少年はずっと黙ったままだった。ウエイターが注文を聞きに来ても何も答えず、代わりに母親がメロンソーダを注文した。愛稀は愛稀で、何を言えばよいか分からなかった。それで、注文が終わり、ウエイターが去っていった後、テーブルにはしばらく沈黙が訪れた。
「……あの、それで私たちに何の用ですか?」
ふいに、母親が訊いてきた。愛稀ははっと、うつむいていた顔をあげた。
「あ、えっと、あの……」
しどろもどろになりながらも、愛稀は率直なところを口にした。
「ご、ごめんなさい。ただ、何となく気になっただけなんです。その子のことが――」
嫌な顔をされるかな、と思った。たったそれだけのことで呼ぶなと、ひょっとしたら怒りだすかも知れないとも思った。けれど、母親は無表情のまま目を落としていた。心なしか、諦めの表情にも見える。
「この子のことを、変だと思ったんですね――」
抑揚のない声で母親は言った。
「い、いえ、決してそんなことは……」
「隠さなくてもいいんです。しかたのないことですから」
母親は愛稀へと視線を向けた。
「重度の発達障害なんです」
「発達……障害――?」
聞いたことのない言葉だった。母親は続ける。
「生まれつき、精神発達が遅延してるんです。普通の人と同じように物事を認識したり、行動したりすることができません」
「そんな――」
そこへ、ウエイターが注文したドリンクを持って来た。愛稀の前にはアイスティー、少年と母親の前にはメロンソーダとアイスコーヒーがそれぞれ置かれた。
「飲んでいいのよ」
母親はそう言って、メロンソーダの方へとすっと手をやり、勧めるようなポーズをとった。少年は、わき目もふらずにストローの包装紙を破いて中身を出し、グラスに差して一気に飲み始めた。瞬く間に中のメロンソーダは空になり、ガラガラガラガラ……という空の音が店内にけたたましく響いた。驚きだった。愛稀たちがひと口も飲む間もなく、少年はメロンソーダを飲み干したのだ。

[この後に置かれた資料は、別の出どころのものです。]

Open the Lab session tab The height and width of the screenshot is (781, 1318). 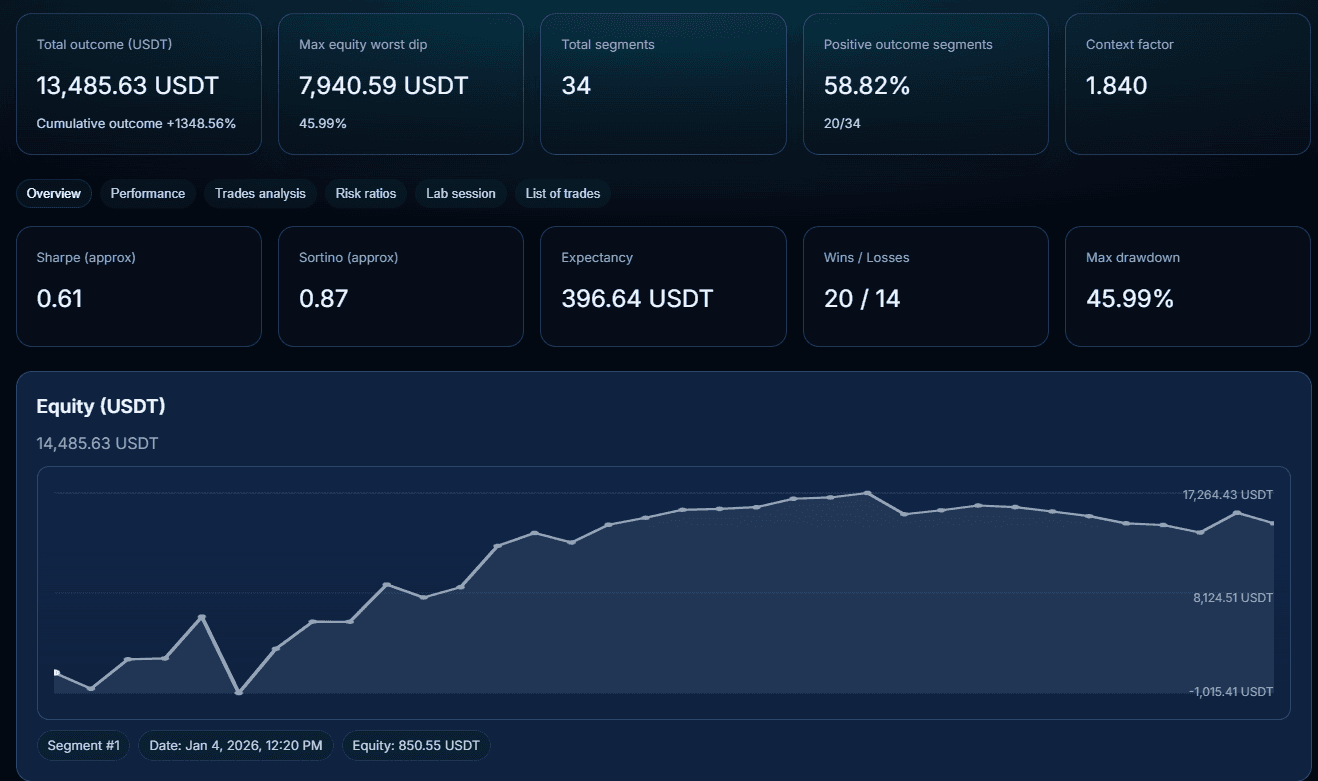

ストローの音があまりにうるさく、周囲がちらちらとこちらを気にしていた。母親は少年に「やめなさい」と促した。しかし、少年はストローを吸う口をやめようとしない。母親はしびれを切らしたようで、グラスを奪い取るように少年のもとから離した。愛稀はその乱暴なやり方に驚いたが、少年は無表情のままうつむいていた。まるで、母親のことなど目に入っていないようだった。
母親ははぁ、とため息をつき、
「……そろそろ出ませんか」
と愛稀に切り出した。愛稀も彼女も、まだ飲み物をひと口も飲んでいなかった。
会計を済ませ店を出ると、初夏の生温かい風に包まれる。
「それじゃあ、私たちこっちなので」
母親はそう言って、少年をつれて歩きだした。
「……あの!」
愛稀は河原の時と同じように、その後ろ姿を呼び止めた。振り返った母親に向かって続ける。
「よかったら、あなたたちの名前を教えてもらえませんか?」
母親は表情を変えず愛稀の方をしばらく見つめていたが、やがて口を開いた。
「私は平沢 光代といいます。それからこの子は、星夜です」
「平沢……星夜――」
愛稀は少年の名をひとりでに口にした。